(Stored data)
- - - - - - -
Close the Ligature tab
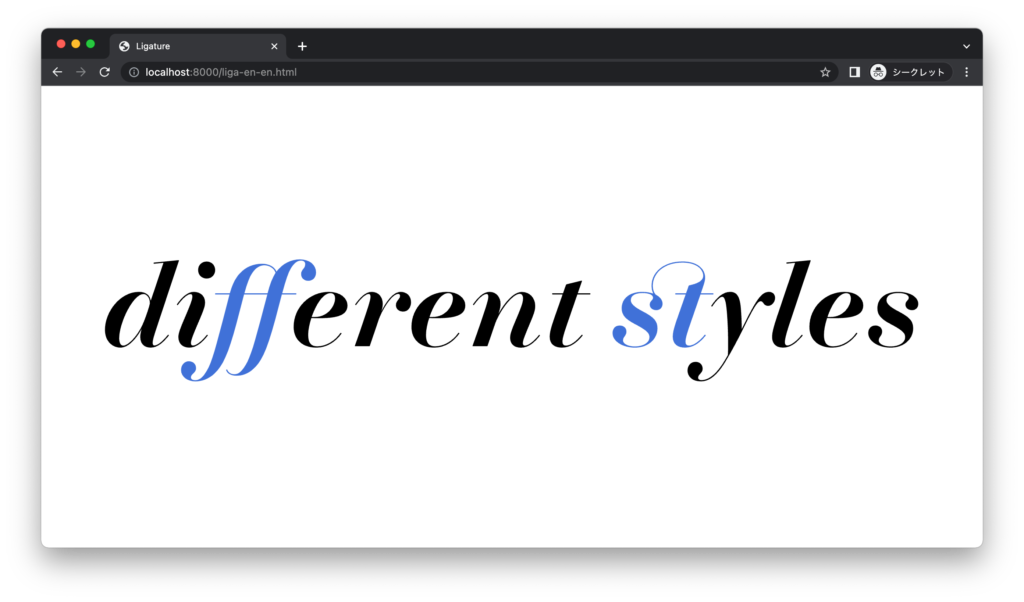(274, 46)
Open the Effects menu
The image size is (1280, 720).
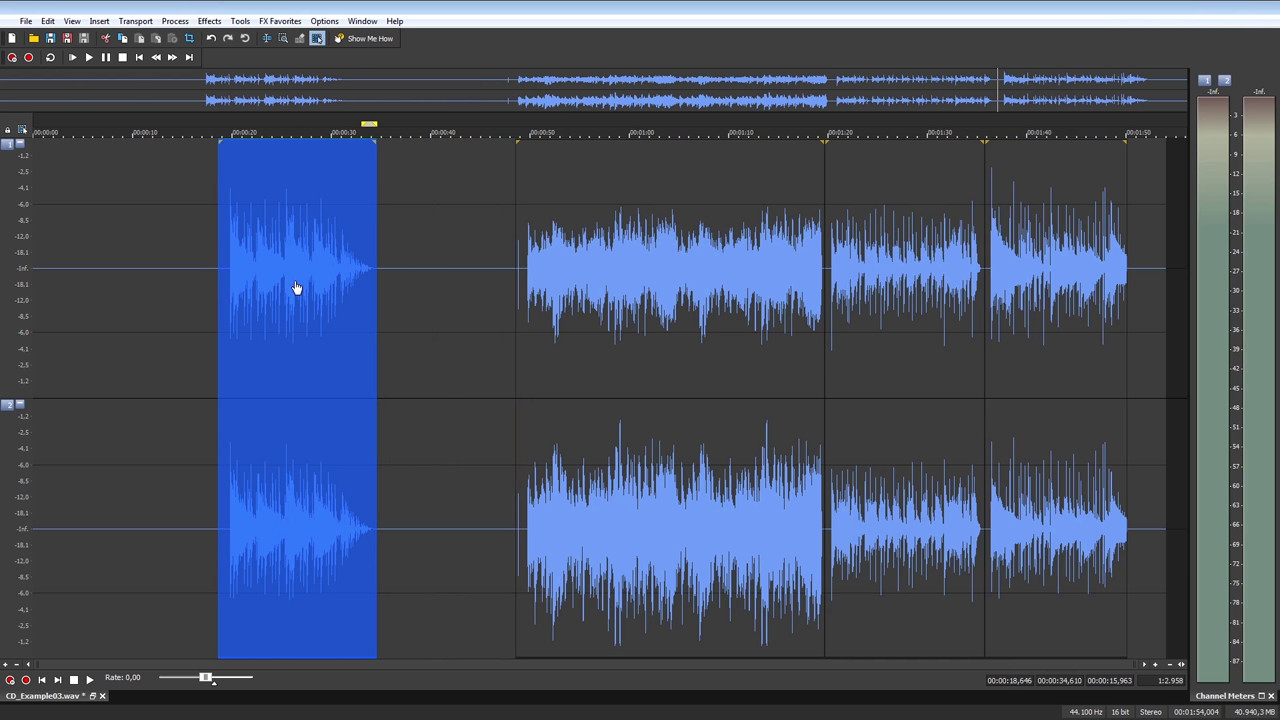[x=209, y=21]
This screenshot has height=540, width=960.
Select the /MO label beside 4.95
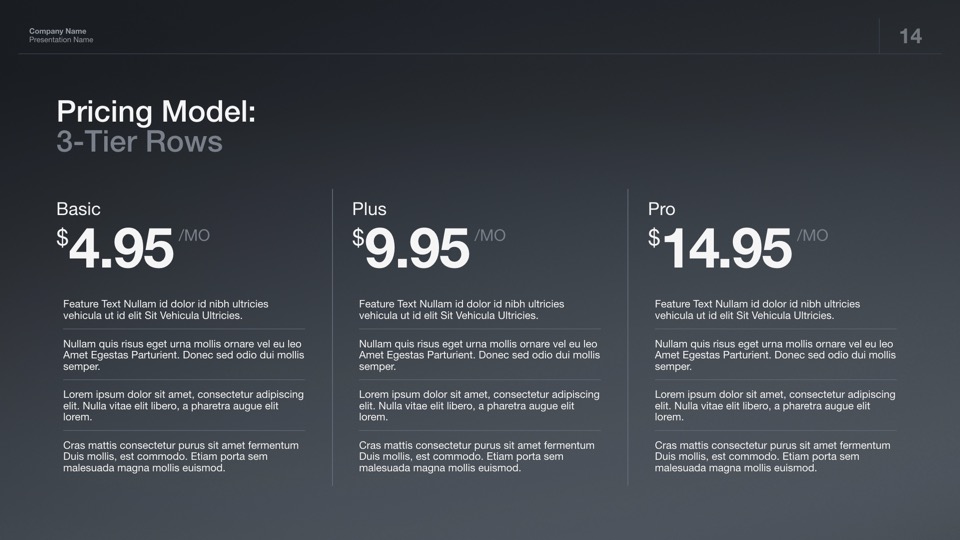pyautogui.click(x=194, y=236)
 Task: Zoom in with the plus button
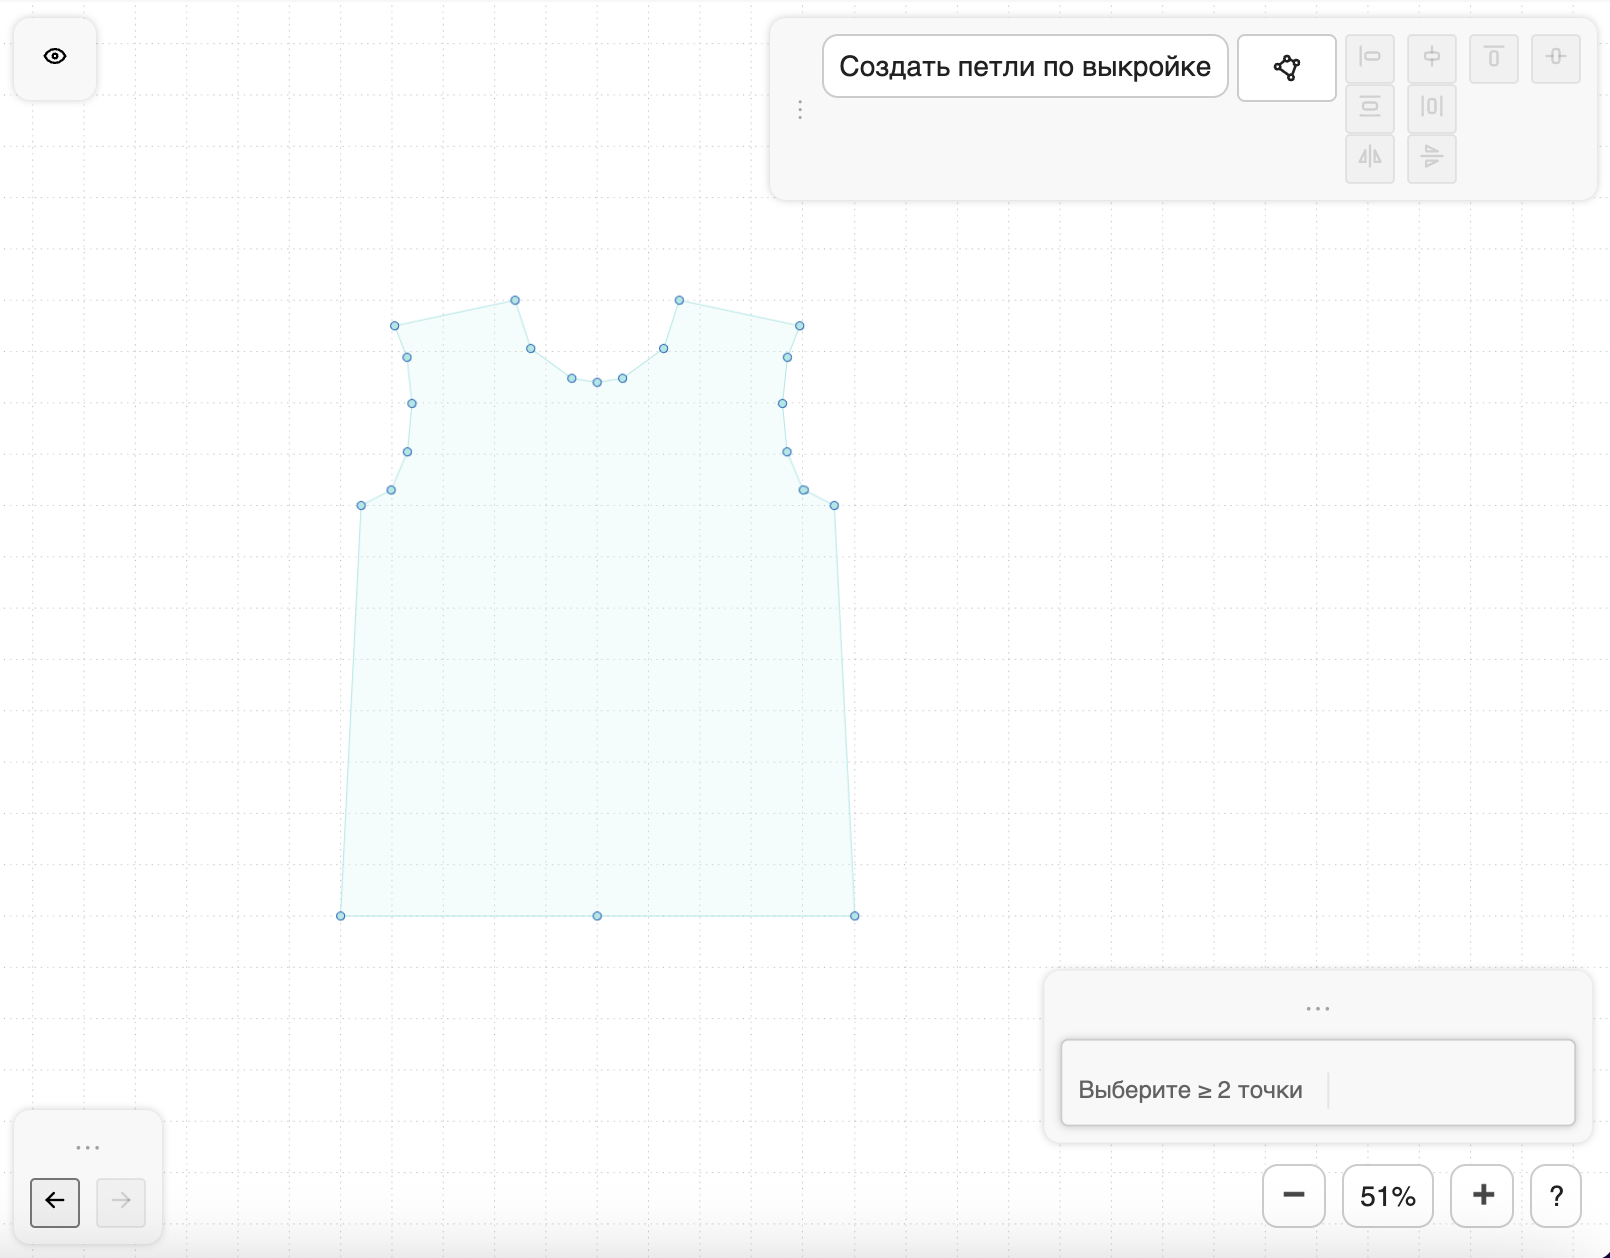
- - - - - - -
_EXERCISE:_ Each record is to be restated word for word; no picture goes in.

_RESULT:_
Close the Ligature tab
(274, 46)
Open the Effects menu
The image size is (1280, 720).
[x=209, y=21]
This screenshot has height=540, width=960.
Select the /MO label beside 4.95
pyautogui.click(x=194, y=236)
 Task: Zoom in with the plus button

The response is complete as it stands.